## Task brief
Pick out the lines below that include the string "Select".

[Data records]
....................

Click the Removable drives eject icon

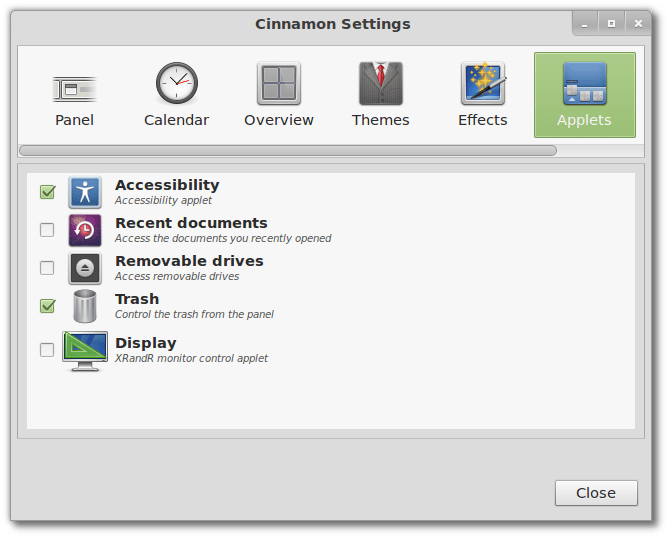coord(85,268)
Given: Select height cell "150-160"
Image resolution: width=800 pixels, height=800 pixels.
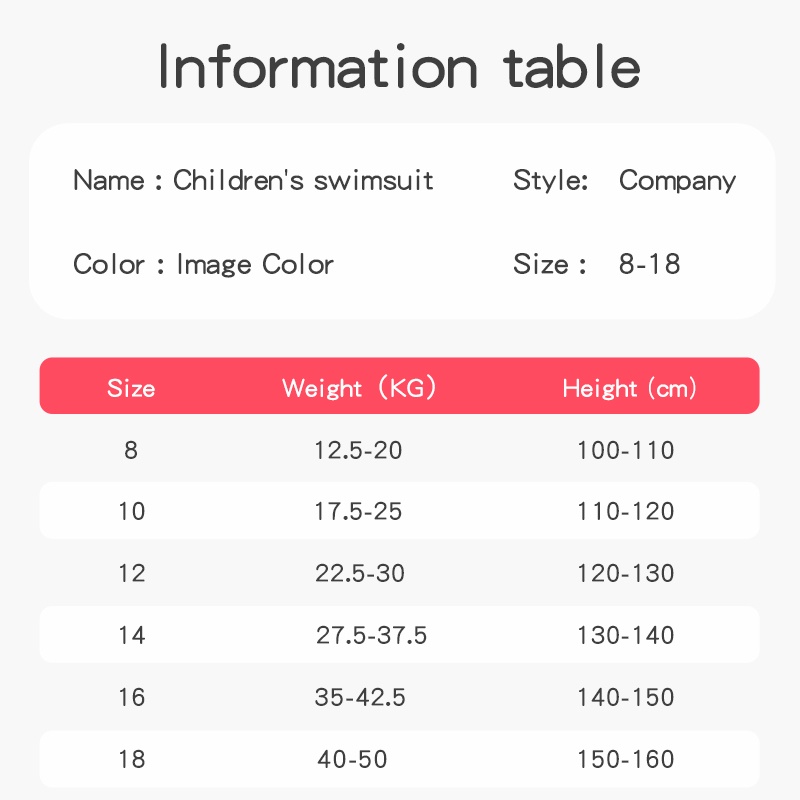Looking at the screenshot, I should (625, 760).
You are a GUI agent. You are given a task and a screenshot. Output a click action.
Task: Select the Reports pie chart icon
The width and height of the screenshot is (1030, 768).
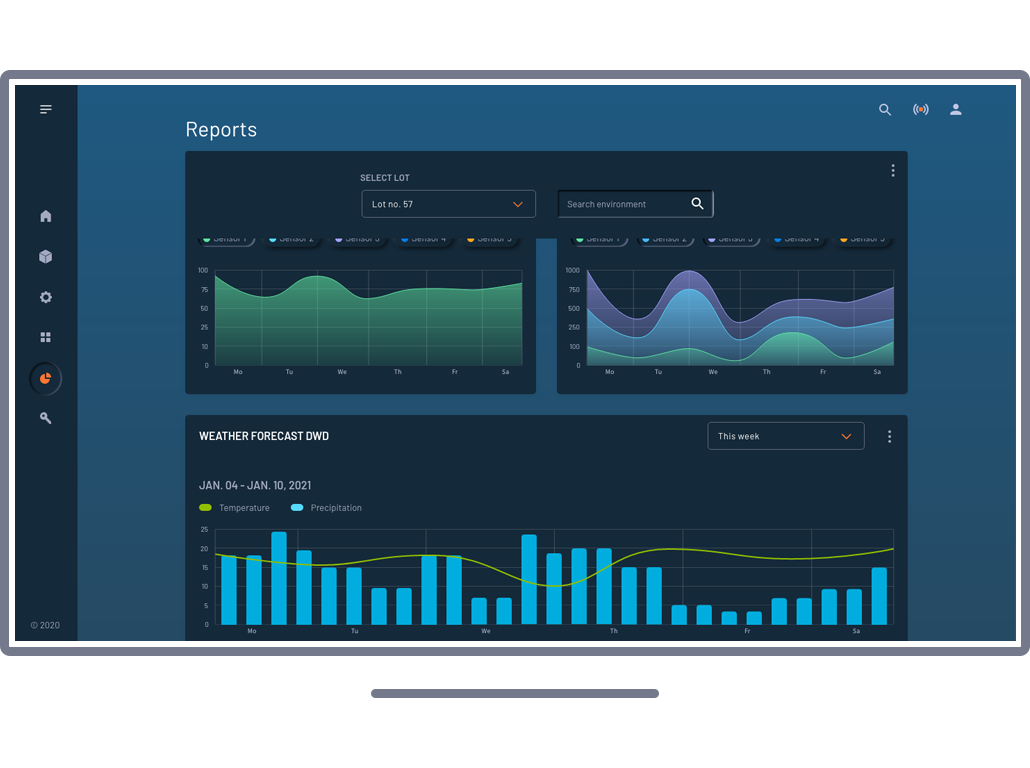coord(46,378)
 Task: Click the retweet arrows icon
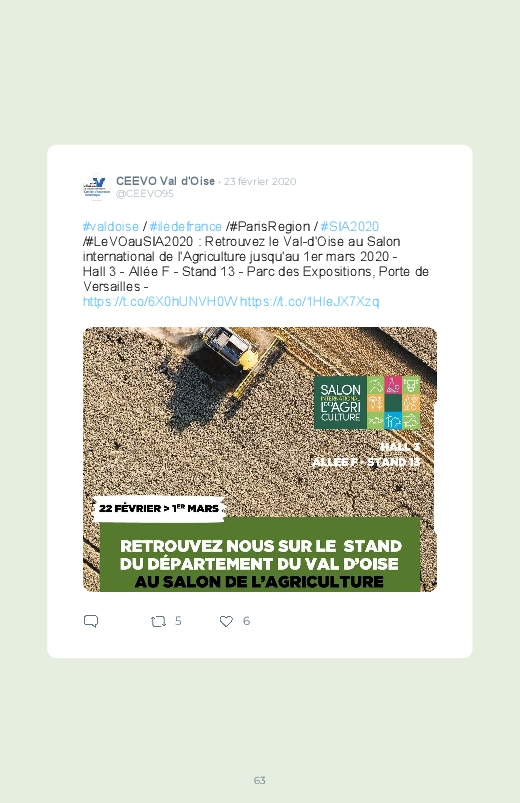[158, 621]
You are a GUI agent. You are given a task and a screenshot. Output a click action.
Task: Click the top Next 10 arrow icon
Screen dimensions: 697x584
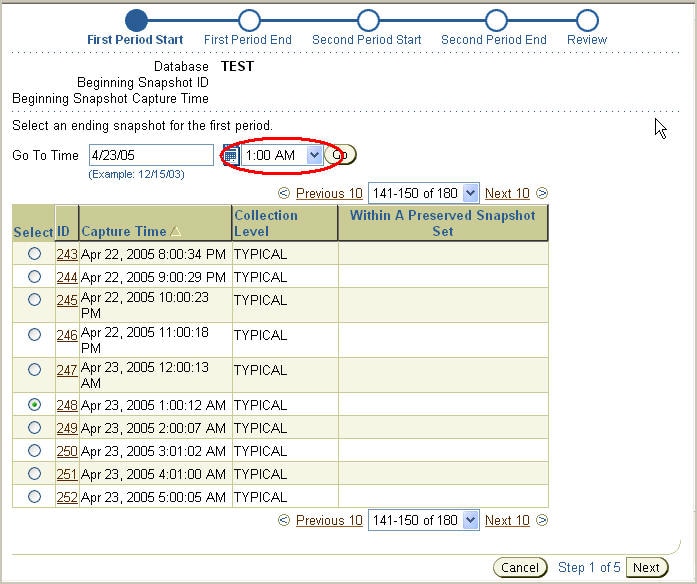[x=542, y=193]
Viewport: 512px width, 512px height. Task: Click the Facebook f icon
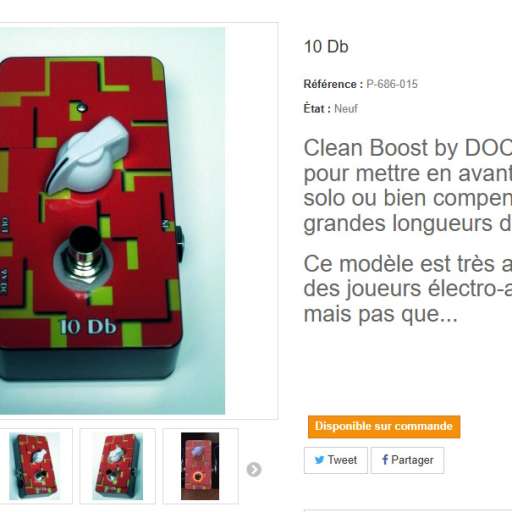tap(385, 460)
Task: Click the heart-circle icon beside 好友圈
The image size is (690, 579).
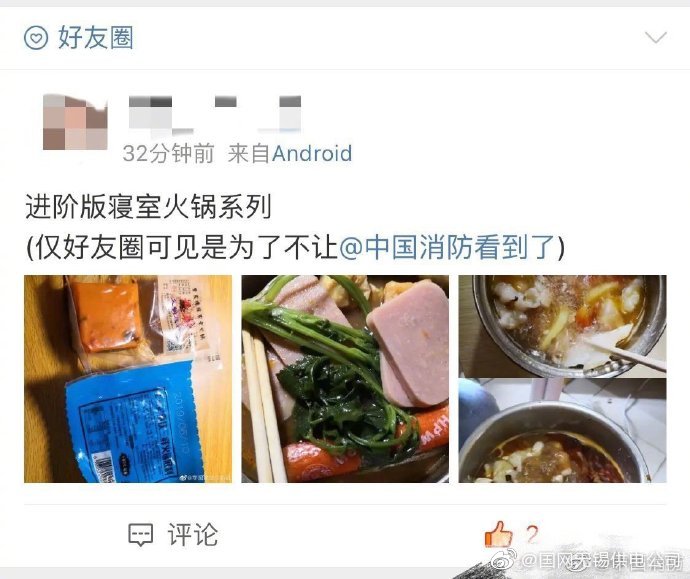Action: [36, 37]
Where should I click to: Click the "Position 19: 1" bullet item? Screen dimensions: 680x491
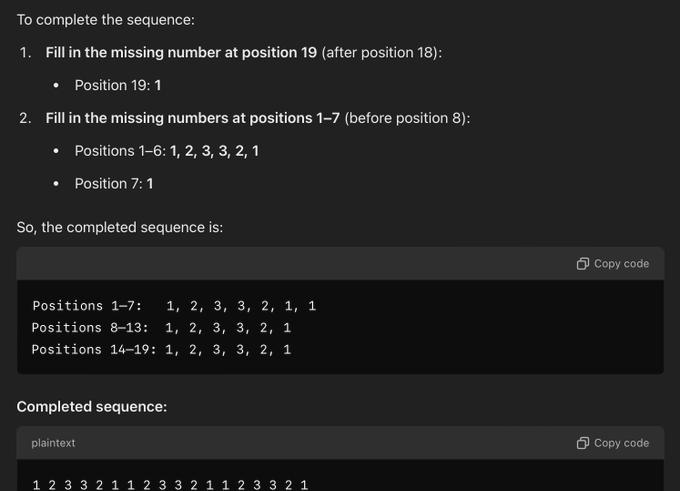click(118, 85)
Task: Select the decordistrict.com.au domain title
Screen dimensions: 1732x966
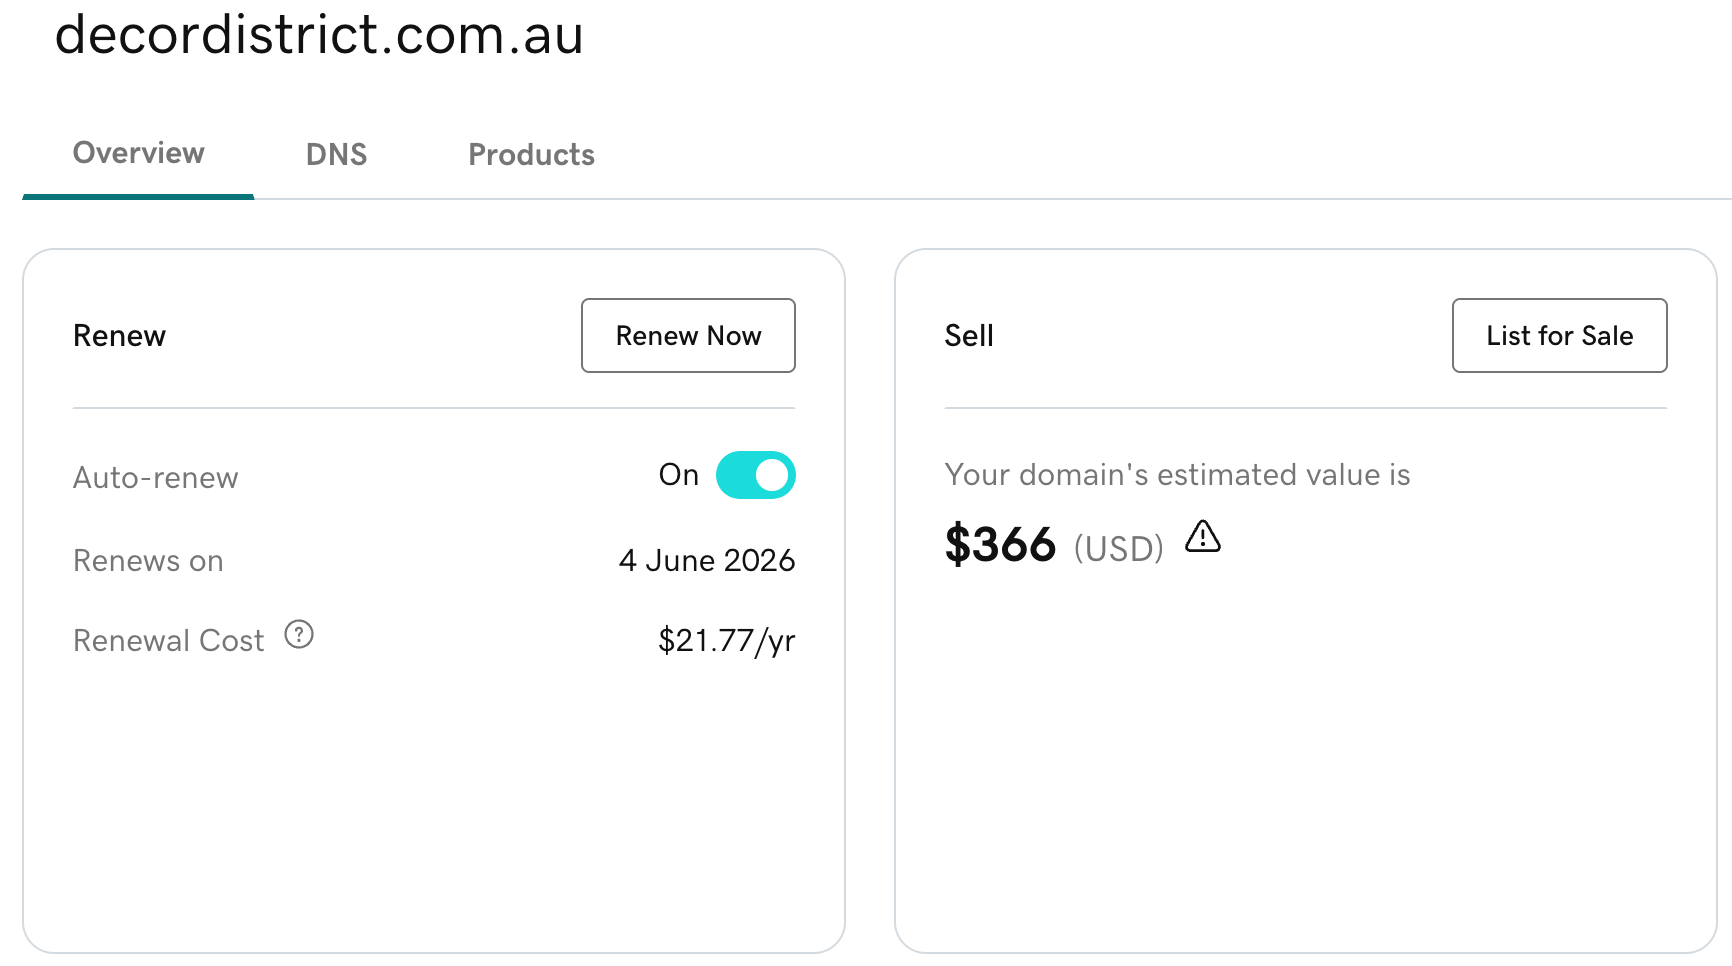Action: point(319,35)
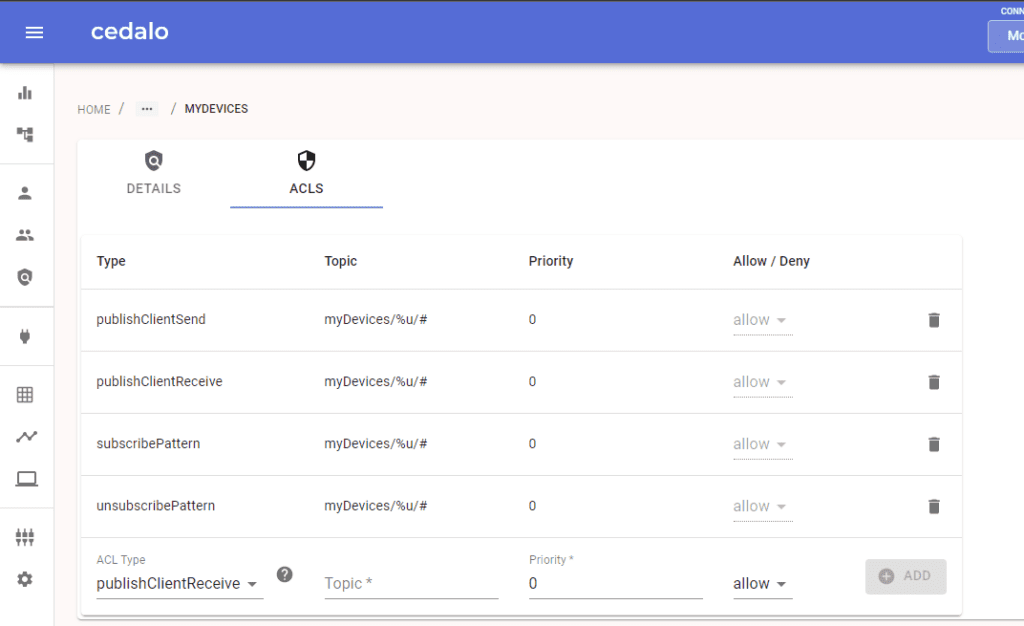Open the system laptop icon in the sidebar
The height and width of the screenshot is (626, 1024).
[25, 478]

....................

## Written response
Given: Select height cell "150-160"
Task: Select the Reports pie chart icon
Task: Select the decordistrict.com.au domain title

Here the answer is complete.